Data for analysis =
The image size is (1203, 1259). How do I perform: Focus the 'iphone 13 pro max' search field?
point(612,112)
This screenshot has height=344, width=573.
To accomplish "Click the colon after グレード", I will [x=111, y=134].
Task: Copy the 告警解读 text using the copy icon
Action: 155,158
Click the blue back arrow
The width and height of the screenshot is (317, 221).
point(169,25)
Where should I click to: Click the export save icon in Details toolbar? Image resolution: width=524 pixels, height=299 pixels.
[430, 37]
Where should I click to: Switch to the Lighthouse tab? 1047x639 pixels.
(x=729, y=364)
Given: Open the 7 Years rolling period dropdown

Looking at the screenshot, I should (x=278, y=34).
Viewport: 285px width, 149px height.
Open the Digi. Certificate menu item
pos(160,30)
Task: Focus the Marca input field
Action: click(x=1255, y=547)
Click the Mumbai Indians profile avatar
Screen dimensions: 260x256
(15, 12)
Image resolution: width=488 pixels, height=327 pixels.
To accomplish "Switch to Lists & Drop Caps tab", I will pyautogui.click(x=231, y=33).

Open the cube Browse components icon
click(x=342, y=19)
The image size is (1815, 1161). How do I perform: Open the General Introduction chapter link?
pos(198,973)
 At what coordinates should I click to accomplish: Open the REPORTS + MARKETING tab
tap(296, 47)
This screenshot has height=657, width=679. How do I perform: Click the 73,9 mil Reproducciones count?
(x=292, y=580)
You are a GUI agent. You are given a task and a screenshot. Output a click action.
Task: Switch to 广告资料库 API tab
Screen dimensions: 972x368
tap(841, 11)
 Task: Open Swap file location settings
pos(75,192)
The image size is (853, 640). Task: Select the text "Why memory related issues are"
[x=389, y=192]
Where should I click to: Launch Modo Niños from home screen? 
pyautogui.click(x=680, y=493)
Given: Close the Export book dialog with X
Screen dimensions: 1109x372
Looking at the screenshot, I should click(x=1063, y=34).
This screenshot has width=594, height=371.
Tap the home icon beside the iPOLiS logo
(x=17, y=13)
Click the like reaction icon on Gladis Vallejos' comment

Your instructions = Repeat exactly the lines of the listing above, from the one with "Click the blue back arrow" down to the one with "Viewport: 285px width, 149px height."; both of those lines belong in the range.

Answer section =
Click the blue back arrow
The width and height of the screenshot is (317, 221).
point(169,25)
Where should I click to: Click the export save icon in Details toolbar? Image resolution: width=524 pixels, height=299 pixels.
[430, 37]
Where should I click to: Switch to the Lighthouse tab? 1047x639 pixels.
(x=729, y=364)
Given: Open the 7 Years rolling period dropdown

Looking at the screenshot, I should (x=278, y=34).
Viewport: 285px width, 149px height.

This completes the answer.